# Calling honkers



## honkerslayr (Dec 14, 2006)

Ok so went out and bought a decent call to try and learn the basics of calling honkers in hopes of getting decent at it. I just purchased a Foiles straight meat call. But I was wondering about what the best videos/Cd's were that a person can get ahold of for this purpose. I did purchase the Foiles migrators "calling Geese" also any input will be greatly appreciated thanks!!


----------



## FowlBoysInc (Sep 14, 2006)

Check out Scheels,they have the honker talk dvd there,I just saw them the other day.It's a pretty good dvd.


----------



## goosebusters (Jan 12, 2006)

Cabelas has a couple copies of Honker Talk too. That's a great dvd


----------



## viet (Sep 11, 2008)

Check out Bad Grammer. Great step by step DVD


----------



## shooteminthelips (Jun 13, 2007)

I second the bad grammer cd.


----------



## Blue Plate (Jul 31, 2006)

I really like Bad Grammer, it starts with the fundamentals and goes from there.


----------



## huntingtim08 (Sep 17, 2004)

Primos also has a good movie on calling. Ducks and geese, single and double reed, and flute and short reed. That movie really worked for me and got me started off.


----------



## waterfowler22 (Aug 30, 2007)

Try online sometimes they have some good tips. www.callingducks.com thats were I get some new sounds from but thats a little bit more for people who know how to call and are just looking for some new stuff.
Good luck


----------



## cutter08 (Sep 11, 2008)

Bad grammer :beer:


----------



## honkerslayr (Dec 14, 2006)

Alright thanks a lot guys for the help I'm going to go check them out! :beer:


----------



## goosehunternd (Mar 10, 2006)

bad grammar isnt bad if you can stand to listen to the guy, he bugs the shiat out of me. "This call should be called *THERE DEAD* cause they are" "I even blow this call after the geese are dead" Scotty has a ego.


----------



## Steelpuck18 (Sep 16, 2008)

anybody know any good internet sources though? someone should download the vids on youtube. there is a good video on youtube already, if you type in 'how to call geese.'


----------



## Matt Jones (Mar 6, 2002)

The RNT CD series with Kelley Powers is really good IMO. The DVD's mentioned are good, but I always seemed to spend more time practicing in the truck than at home in front of the TV.


----------



## flockstalker (Oct 17, 2008)

the cd that comes with the pit boss call is an ok dvd, that call and dvd is what i started with. it got me goin but it takes a lot of practice. just sit by yourself and practice until you guts and cheeks hurt. try different sounds and calls until you figure em out


----------



## bluebird (Feb 28, 2008)

Just Google it you will find a number of websites that can help.


----------



## Chaws (Oct 12, 2007)

Here's a decent site that has audio to back up the call instruction.

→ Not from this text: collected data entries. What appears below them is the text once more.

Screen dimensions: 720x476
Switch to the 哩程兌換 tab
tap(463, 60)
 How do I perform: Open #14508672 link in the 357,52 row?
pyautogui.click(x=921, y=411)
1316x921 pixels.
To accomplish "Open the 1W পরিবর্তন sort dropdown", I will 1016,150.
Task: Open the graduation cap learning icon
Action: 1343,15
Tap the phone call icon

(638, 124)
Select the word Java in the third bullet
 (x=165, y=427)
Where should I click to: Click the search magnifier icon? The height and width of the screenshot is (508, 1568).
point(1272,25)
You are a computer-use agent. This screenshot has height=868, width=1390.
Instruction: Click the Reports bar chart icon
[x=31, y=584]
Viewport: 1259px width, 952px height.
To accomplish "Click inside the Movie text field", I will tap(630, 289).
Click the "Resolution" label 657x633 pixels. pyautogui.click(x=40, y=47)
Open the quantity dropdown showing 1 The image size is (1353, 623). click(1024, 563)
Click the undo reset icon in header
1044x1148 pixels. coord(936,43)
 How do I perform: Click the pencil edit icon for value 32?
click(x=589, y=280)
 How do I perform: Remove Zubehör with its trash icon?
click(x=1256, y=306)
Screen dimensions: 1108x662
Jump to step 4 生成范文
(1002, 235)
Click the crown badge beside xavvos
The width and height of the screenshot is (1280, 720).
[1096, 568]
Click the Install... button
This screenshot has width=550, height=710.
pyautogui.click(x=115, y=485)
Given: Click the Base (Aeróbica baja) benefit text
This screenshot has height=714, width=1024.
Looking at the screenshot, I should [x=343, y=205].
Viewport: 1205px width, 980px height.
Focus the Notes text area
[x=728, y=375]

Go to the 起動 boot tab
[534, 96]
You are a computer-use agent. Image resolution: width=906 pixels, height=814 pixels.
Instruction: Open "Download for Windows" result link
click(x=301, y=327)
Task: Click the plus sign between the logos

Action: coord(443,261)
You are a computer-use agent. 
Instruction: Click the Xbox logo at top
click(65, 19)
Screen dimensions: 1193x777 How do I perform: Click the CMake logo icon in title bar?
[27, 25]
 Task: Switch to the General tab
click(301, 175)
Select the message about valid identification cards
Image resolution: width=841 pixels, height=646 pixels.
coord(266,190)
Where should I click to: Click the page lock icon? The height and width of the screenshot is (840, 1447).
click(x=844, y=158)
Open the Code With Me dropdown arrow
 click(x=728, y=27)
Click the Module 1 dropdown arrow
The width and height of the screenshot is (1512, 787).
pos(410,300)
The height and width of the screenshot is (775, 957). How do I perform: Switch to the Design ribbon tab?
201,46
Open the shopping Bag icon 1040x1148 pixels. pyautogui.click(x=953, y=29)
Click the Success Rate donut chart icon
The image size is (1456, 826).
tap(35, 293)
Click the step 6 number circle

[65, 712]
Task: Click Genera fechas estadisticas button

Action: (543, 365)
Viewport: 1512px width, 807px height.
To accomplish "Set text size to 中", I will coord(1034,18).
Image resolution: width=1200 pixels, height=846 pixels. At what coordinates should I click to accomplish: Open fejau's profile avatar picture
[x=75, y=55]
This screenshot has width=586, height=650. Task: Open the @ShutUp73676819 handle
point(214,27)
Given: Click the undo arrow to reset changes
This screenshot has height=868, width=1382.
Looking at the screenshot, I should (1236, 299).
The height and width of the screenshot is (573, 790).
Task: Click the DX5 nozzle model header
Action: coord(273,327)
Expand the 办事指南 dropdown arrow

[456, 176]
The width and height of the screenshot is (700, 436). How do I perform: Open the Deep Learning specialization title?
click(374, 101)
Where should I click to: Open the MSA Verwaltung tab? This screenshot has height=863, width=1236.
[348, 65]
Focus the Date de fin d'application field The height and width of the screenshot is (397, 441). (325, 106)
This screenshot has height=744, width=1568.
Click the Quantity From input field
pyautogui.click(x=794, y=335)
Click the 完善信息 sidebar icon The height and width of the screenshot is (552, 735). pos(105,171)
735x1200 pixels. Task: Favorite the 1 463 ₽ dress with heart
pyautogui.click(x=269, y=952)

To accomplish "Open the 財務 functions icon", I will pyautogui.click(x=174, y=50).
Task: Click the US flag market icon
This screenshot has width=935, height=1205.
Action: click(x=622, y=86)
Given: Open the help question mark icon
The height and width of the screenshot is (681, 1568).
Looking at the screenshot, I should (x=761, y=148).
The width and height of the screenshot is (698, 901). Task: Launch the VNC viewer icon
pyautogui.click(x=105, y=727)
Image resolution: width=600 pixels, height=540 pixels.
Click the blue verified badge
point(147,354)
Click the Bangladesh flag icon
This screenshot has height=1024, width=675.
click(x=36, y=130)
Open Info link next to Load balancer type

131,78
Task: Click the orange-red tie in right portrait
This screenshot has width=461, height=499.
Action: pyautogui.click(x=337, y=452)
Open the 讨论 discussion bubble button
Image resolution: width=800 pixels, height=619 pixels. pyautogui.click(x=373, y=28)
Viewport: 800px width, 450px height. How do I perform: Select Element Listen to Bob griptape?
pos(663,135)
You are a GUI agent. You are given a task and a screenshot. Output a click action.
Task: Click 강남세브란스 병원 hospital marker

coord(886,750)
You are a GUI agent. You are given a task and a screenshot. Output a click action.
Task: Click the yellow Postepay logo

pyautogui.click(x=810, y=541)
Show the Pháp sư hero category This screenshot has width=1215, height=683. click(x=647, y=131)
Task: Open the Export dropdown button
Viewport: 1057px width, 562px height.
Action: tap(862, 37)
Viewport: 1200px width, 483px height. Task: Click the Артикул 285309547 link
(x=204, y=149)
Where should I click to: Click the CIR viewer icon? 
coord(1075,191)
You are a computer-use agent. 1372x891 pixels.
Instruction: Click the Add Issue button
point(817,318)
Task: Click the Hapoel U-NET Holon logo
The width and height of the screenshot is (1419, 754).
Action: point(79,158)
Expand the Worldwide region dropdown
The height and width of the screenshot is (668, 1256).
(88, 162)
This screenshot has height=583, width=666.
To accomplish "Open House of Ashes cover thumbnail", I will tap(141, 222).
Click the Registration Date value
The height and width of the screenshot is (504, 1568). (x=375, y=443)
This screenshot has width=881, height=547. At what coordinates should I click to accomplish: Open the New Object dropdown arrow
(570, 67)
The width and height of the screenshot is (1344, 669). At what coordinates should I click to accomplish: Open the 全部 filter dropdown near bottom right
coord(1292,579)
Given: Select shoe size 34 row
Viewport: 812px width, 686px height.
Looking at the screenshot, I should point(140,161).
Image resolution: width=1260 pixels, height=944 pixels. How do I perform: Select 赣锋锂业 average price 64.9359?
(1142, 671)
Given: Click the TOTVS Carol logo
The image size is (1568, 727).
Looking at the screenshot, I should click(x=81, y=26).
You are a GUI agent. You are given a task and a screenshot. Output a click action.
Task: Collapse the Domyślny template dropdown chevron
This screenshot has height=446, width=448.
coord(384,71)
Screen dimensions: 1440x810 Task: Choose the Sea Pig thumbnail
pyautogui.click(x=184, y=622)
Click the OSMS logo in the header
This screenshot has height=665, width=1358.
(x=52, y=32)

http://callersforchrist.com/hiscall/ind ... &Itemid=47


----------



## Chaws (Oct 12, 2007)

But I do highly recommend the Bad Grammar DVD. I don't think the guy has as bad of an attitude as most people say, but if you key in on his phrases and don't pay high amounts of attention to his teachings it does get annoying.


----------



## ValleyCityHunter2008 (Jan 13, 2008)

I don't recommend the Honker Talk video, it's realy hard to do the calls he does i'd try the Bad Grammer Video, havn't seen it my self but heard that its pritty good.


----------